Provided passage:
------------------------------------------------------------------------

Occasionally, we may denote \(\delta _{\mathcal {A}}(\textbf{S},\textbf{S}^{\prime })\triangleq \Vert {\mathcal {A}}(\textbf{S})-{\mathcal {A}}(\textbf{S}^{\prime })\Vert \), for convenience. The importance of algorithmic stability in machine learning comes from the fact that stability implies generalization in stochastic optimization and stochastic saddle point (SSP) problems [8, 9, 50]. Below, we restate existing results on stability implies generalization for SSP problems below. Before doing so we need to briefly introduce the (strong) empirical gap function: given a dataset \(\textbf{S}\) and an algorithm \(\mathcal {A}\), we define the empirical gap function for a saddle point and variational inequality problem respectively as

$$\begin{aligned} \text{ EmpGap}_{\textrm{SP}}(\mathcal {A},f_{\textbf{S}}):= & {} \mathbb {E}_{\mathcal {A}}[\sup _{x,y} f_{\textbf{S}}(x(\textbf{S}),y)-f_{\textbf{S}}(x,y(\textbf{S})) ] \end{aligned}$$
(2.2)
$$\begin{aligned} \text{ EmpGap}_{\textrm{VI}}(\mathcal {A},F_{\textbf{S}}):= & {} \mathbb {E}_{\mathcal {A}}[\sup _{w} \langle F_{\textbf{S}}(w),\mathcal {A}(\textbf{S})-w\rangle ]. \end{aligned}$$
(2.3)

Notice that in these definitions the dataset \(\textbf{S}\) is fixed.

------------------------------------------------------------------------

Information supplied:

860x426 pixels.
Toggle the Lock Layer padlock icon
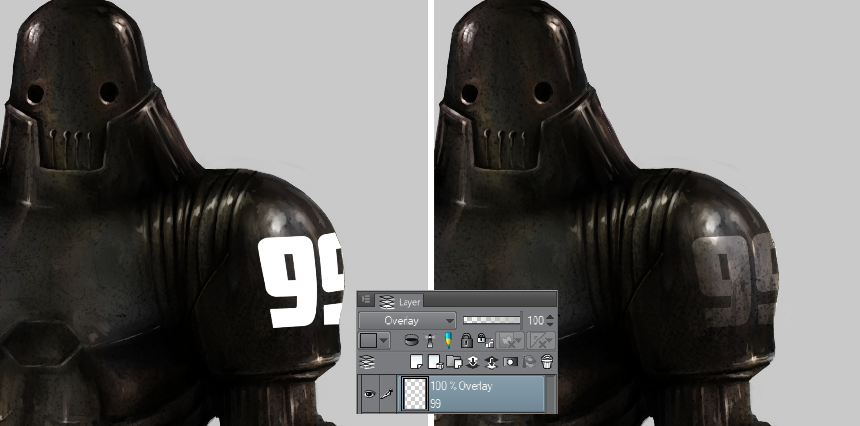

------------------------------------------------------------------------

Requirement A:
According to the passage on algorithmic stability, what does stability imply in stochastic optimization and stochastic saddle point problems?
Requirement B:
Please pick up the passage on algorithmic stability after its last sentence and continue it.
The data above is separate from the passage on algorithmic stability.

Reply A:
Stability implies generalization.

Reply B:
Proposition 1

[35, 50] Consider the stochastic saddle point problem (SP(f)) with functions \(f_{\varvec{\beta }}(\cdot , y)\) and \(f_{\varvec{\beta }}(x, \cdot )\) being M-Lipschitz for all \(x \in \mathcal {X}, y \in \mathcal {Y}\) and \(\varvec{\beta }\)-a.s.. Let \(\mathcal {A}: \mathcal {Z}^n \rightarrow \mathcal {X}\times \mathcal {Y}\) be an algorithm, where \(\mathcal {A}(\textbf{S})=(x(\textbf{S}),y(\textbf{S}))\). If \(x(\cdot )\) is \(\delta _x\)-UAS and \(y(\cdot )\) is \(\delta _y\)-UAS, and both are integrable, then

$$\begin{aligned} \text{ WeakGap}_{\textrm{SP}}(\mathcal {A},f) \leqslant \mathbb {E}_{\textbf{S}}[ \text{ EmpGap}_{\textrm{SP}}(\mathcal {A},f_{\textbf{S}}) ] + M[\delta _x+\delta _y]. \end{aligned}$$
(2.4)

This result can be extended for SVI problems as well. We provide a formal statement below and prove it in Appendix A.

Proposition 2

Consider a stochastic variational inequality with M-bounded operators \(F_{\varvec{\beta }}(\cdot ):\mathcal {W}\mapsto \mathbb {R}^d\). If \({\mathcal {A}}:\mathcal {Z}^n\mapsto \mathcal {W}\) is integrable and \(\delta \)-UAS, then

$$\begin{aligned} \text{ WeakGap}_{\textrm{VI}}({\mathcal {A}},F) \leqslant \mathbb {E}_{\textbf{S}}[\text{ EmpGap}_{\textrm{VI}}({\mathcal {A}},F_\textbf{S}) ] +M\delta . \end{aligned}$$
(2.5)

2.3 Background on differential privacy

Differential privacy is an algorithmic stability type of guarantee for randomized algorithms, that certifies that the output distribution of the algorithm “does not change too much” by changes in a single element from the dataset. The formal definition is provided in Eq. (1.5). Next we provide some basic results in differential privacy, which we will need for our work. For further information on the topic, we refer the reader to the monograph [16].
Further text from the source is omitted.